Vendredi dernier, onze jeunes étudiants ont été arrêtés au Burundi. Leur crime, avoir griffonné sur des photos du chef de l’État, Pierre Nkurunziza, se trouvant dans leurs manuels scolaires. Des onze étudiants, les mineurs ont par la suite été relâchés en préventive, tandis que les majeurs restent enfermés. Accusés d’« offense à chef d’État », ces jeunes risquent jusqu’à 5 années de prison et 50 000 francs burundais d’amende. Depuis le début de l’année, c’est la deuxième fois que des jeunes issus d’un pays de l’Afrique des Grands Lacs sont enfermés sous ce motif, dont l’interprétation reste large à souhait.
Un pays sous tension
« Délinquants », c’est comme ça que le procureur général du Burundi a qualifié onze lycéens qui ont été inculpés pour « offense à chef d’État ». Âgés entre 15 et 17 ans pour les mineurs, ils ont été arrêtés ce vendredi par le SNR – service national de renseignement-, pour avoir griffonné sur des photos du président Pierre Nkurunziza dans leurs manuels scolaires. Cette situation peut sembler surréaliste, mais la détention de ces jeunes et l’action de la justice burundaise sont bien réelles. Quant aux sanctions dont ils risquent, elles paraissent démesurées. En effet, ces jeunes encourent des peines allant de 6 mois à 5 ans de prison, ainsi que des amendes allant de 10 000 à 50 000 francs burundais. Avant cet épisode, plus de 300 collégiens avaient été chassés de leur école pour les mêmes actes. Depuis que le président Nkurunziza a annoncé sa candidature pour un troisième mandat en avril 2015, le Burundi est confronté à une crise politique et humanitaire majeure émaillée de violences, et dont les premières victimes sont la jeunesse burundaise.
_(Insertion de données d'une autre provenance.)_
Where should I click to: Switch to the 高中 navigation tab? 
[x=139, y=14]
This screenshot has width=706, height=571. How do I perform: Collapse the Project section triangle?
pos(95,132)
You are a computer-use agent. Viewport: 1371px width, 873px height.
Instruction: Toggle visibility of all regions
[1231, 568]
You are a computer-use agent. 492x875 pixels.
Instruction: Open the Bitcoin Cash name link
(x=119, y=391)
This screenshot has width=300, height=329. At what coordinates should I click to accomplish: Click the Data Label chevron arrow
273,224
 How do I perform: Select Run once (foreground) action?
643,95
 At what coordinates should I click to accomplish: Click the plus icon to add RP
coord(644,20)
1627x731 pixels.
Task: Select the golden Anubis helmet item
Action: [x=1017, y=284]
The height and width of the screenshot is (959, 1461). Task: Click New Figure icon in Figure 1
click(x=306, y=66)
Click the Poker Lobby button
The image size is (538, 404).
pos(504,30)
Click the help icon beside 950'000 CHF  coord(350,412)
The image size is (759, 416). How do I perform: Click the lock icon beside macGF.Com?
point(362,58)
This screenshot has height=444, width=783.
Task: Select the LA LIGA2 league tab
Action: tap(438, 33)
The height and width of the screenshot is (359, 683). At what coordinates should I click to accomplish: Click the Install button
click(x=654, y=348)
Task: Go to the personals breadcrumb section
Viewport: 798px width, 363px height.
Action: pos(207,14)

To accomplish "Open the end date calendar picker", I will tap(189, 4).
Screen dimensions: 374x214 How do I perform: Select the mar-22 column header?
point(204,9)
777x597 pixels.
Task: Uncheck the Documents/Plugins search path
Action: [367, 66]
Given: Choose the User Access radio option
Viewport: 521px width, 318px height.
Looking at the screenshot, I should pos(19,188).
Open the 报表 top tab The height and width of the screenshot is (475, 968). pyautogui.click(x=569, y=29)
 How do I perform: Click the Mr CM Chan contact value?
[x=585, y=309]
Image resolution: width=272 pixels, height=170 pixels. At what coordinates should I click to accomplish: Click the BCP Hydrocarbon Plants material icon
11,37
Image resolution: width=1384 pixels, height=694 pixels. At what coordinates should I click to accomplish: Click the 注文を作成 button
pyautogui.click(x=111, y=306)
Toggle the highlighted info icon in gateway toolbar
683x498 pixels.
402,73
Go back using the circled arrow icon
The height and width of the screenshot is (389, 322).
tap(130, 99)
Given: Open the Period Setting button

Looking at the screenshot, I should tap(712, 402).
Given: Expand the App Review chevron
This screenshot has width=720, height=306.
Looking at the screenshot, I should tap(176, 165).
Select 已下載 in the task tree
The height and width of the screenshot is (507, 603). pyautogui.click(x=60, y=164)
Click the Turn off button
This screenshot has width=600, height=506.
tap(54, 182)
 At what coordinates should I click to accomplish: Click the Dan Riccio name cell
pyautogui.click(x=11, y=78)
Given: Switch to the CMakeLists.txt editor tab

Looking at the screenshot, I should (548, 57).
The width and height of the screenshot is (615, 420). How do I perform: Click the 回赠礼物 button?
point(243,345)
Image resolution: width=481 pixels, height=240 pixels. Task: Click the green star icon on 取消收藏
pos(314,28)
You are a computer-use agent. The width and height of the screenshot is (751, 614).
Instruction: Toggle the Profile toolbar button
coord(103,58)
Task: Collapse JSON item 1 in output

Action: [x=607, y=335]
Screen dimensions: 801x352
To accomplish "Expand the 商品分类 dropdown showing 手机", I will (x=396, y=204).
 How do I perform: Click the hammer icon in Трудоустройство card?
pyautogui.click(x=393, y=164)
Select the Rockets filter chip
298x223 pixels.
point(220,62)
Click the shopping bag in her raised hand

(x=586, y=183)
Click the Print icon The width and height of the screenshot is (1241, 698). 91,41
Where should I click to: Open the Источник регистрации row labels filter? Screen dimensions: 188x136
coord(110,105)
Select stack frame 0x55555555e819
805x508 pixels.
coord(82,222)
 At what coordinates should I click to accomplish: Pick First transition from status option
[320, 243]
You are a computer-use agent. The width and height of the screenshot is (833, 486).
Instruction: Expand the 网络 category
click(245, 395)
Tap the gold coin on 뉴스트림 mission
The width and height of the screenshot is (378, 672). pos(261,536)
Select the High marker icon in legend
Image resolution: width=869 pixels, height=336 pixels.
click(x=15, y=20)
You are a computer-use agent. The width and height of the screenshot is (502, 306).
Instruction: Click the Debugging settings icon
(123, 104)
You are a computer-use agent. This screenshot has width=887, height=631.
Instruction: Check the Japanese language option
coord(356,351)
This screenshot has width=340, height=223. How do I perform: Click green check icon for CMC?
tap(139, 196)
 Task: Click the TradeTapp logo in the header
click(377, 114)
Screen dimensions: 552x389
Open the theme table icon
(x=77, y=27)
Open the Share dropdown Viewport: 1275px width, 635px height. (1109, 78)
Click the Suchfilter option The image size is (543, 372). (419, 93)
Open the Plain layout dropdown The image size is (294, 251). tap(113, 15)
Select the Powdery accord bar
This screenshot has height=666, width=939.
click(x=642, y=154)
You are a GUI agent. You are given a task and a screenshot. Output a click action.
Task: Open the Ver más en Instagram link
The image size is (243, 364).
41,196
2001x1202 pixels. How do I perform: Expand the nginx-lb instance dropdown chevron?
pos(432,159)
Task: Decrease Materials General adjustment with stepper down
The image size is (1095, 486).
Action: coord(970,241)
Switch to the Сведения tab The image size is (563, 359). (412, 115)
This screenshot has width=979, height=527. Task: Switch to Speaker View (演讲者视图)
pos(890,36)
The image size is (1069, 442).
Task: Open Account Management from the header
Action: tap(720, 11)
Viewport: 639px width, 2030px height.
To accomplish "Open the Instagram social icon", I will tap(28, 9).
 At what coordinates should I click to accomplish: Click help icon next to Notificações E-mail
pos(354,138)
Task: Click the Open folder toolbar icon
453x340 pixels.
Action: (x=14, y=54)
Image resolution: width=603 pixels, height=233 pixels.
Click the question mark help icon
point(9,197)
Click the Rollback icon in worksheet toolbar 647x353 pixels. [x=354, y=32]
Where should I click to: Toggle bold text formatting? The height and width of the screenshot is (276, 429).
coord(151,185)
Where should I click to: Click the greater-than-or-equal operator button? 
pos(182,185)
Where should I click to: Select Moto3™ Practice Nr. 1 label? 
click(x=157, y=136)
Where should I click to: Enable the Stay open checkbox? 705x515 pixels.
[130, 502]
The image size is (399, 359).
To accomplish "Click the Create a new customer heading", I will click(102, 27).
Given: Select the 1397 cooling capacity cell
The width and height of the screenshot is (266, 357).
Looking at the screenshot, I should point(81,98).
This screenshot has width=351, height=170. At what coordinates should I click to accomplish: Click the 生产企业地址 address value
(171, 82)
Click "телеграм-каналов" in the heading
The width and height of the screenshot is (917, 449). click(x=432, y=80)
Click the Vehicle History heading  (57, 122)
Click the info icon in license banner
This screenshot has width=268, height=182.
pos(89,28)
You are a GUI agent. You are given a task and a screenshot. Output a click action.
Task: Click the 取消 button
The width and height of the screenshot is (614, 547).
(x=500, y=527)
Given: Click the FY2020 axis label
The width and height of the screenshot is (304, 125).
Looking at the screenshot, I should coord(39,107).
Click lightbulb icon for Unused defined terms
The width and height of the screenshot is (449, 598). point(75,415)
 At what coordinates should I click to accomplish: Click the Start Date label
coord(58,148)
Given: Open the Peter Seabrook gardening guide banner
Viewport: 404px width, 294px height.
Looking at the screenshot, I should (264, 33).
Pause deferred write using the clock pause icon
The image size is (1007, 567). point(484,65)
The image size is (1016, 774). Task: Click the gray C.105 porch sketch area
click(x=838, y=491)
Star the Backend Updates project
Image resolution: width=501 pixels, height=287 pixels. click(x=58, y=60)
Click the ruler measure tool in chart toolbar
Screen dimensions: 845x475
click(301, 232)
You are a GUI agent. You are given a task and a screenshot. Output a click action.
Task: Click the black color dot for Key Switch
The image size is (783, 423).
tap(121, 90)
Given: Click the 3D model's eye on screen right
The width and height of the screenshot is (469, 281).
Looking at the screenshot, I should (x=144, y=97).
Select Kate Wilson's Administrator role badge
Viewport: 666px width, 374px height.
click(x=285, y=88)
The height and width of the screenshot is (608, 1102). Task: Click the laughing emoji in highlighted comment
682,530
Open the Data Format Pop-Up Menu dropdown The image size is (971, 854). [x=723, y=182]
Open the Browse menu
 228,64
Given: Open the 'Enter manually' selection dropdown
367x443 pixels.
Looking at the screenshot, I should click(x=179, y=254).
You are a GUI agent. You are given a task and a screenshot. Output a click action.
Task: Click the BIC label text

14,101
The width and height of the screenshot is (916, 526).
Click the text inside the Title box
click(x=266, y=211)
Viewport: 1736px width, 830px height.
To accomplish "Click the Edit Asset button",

Selon Christophe Boulierac, porte-parole de l’Unicef : « depuis le début de la crise, en avril 2015, il y a eu 300 enfants qui ont été détenus de manière arbitraire ».
Kabila-Nkurunziza, même combat
Début 2016, dans le Congo voisin, trois étudiants ont également été poursuivis pour « offense à la personne du chef d’État », après avoir été détenus pendant huit mois et demi sans motif. Ces jeunes, âgés de 22 à 24 ans et sympathisants du parti d’opposition UNC (Union pour la nation Congolaise), ont été arrêtés le 28 mars 2015 après avoir appelé à soutenir Vital Kamerhe, le chef de ce parti. Ici aussi, les services de renseignement du pays ont été impliqués dans l’arrestation. Finalement, ils ont été acquittés de toute charge le premier mars 2016, le tribunal ayant constaté l’« absence d’élément infractionnel ». Depuis des mois, le climat politique est également tendu en République Démocratique du Congo (RDC), alors que le président en place, Joseph Kabila, est soupçonné de vouloir briguer un troisième mandat, chose qui n’est pas permise par la constitution congolaise. Là-bas aussi, les jeunes sont victimes d’une politique répressive ayant conduit bon nombre d’entre eux derrière les barreaux, et pour certains, sans qu’aucune charge n’ait encore été retenue contre eux.
« Casse-toi pov’ con »
Toutefois, il ne faut pas seulement regarder du côté de l’Afrique pour constater l’abus de ce genre de dispositions juridiques. En 2008 en France, un homme avait été condamné pour le même délit, après avoir brandi une affichette « Casse-toi pov’ con », en marge d’une visite du président Nicolas Sarkozy. La justice française avait requis contre lui une amende de principe de trente euros avec sursis, décision qui avait été jugée disproportionnée par la Cour européenne des Droits de l’Homme. Selon la CEDH, la critique de cet homme était de nature politique, ce à quoi tout homme politique s’expose, et la sanction risquait d’avoir « un effet dissuasif sur des interventions satiriques qui peuvent contribuer au débat sur des questions d’intérêt général ». Le délit d’offense au chef de l’État avait finalement été abrogé en 2013, laissant place à l’injure ou la diffamation envers le président, qui sont passibles de 45 000 euros d’amende.
La tendance actuelle en ce qui concerne l’interprétation qui est faite de l’ « offense à chef de l’État » inquiète, un délit élevé au rang de crime de lèse-majesté. Que ce soit pour le griffonnage d’une photo ou l’apport de son soutien à un opposant politique, des jeunes se retrouvent aujourd’hui en prison. La justice qui paraît avoir bien du mal à se délaver de son teint politisé semble jouer la partition qu’on lui a confiée, c’est à dire garde-fou de systèmes en déliquescence. Dans le cas du Burundi et de la République Démocratique du Congo, la répression contre la liberté d’expression est telle que certains se refrènent dans l’expression de leur liberté.